**What to do**.
Reproduce every entry precisely as written.

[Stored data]

☆ ☆ ☆ ☆ ☆ ☆ ☆

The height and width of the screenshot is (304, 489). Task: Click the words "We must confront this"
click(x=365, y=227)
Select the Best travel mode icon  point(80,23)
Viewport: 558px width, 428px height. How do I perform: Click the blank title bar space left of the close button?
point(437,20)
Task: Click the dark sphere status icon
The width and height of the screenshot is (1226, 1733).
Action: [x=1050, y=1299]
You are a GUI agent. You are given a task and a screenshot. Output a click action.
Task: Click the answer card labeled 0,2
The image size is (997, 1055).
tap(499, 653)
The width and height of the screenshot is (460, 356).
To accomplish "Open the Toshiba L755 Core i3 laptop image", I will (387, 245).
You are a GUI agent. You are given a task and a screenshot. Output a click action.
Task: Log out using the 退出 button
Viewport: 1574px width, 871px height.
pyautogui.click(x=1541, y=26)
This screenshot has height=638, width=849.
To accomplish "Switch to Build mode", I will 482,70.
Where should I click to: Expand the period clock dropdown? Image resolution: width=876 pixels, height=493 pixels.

☆ ☆ ☆ ☆ ☆ ☆ ☆

**Task response**.
The height and width of the screenshot is (304, 489). Task: Click the words "We must confront this"
click(x=365, y=227)
Select the Best travel mode icon  point(80,23)
Viewport: 558px width, 428px height. How do I perform: Click the blank title bar space left of the close button?
point(437,20)
Task: Click the dark sphere status icon
The width and height of the screenshot is (1226, 1733).
Action: [x=1050, y=1299]
You are a GUI agent. You are given a task and a screenshot. Output a click action.
Task: Click the answer card labeled 0,2
The image size is (997, 1055).
tap(499, 653)
The width and height of the screenshot is (460, 356).
To accomplish "Open the Toshiba L755 Core i3 laptop image", I will (387, 245).
You are a GUI agent. You are given a task and a screenshot. Output a click action.
Task: Log out using the 退出 button
Viewport: 1574px width, 871px height.
pyautogui.click(x=1541, y=26)
This screenshot has height=638, width=849.
To accomplish "Switch to Build mode", I will 482,70.
Where should I click to: Expand the period clock dropdown? Image resolution: width=876 pixels, height=493 pixels.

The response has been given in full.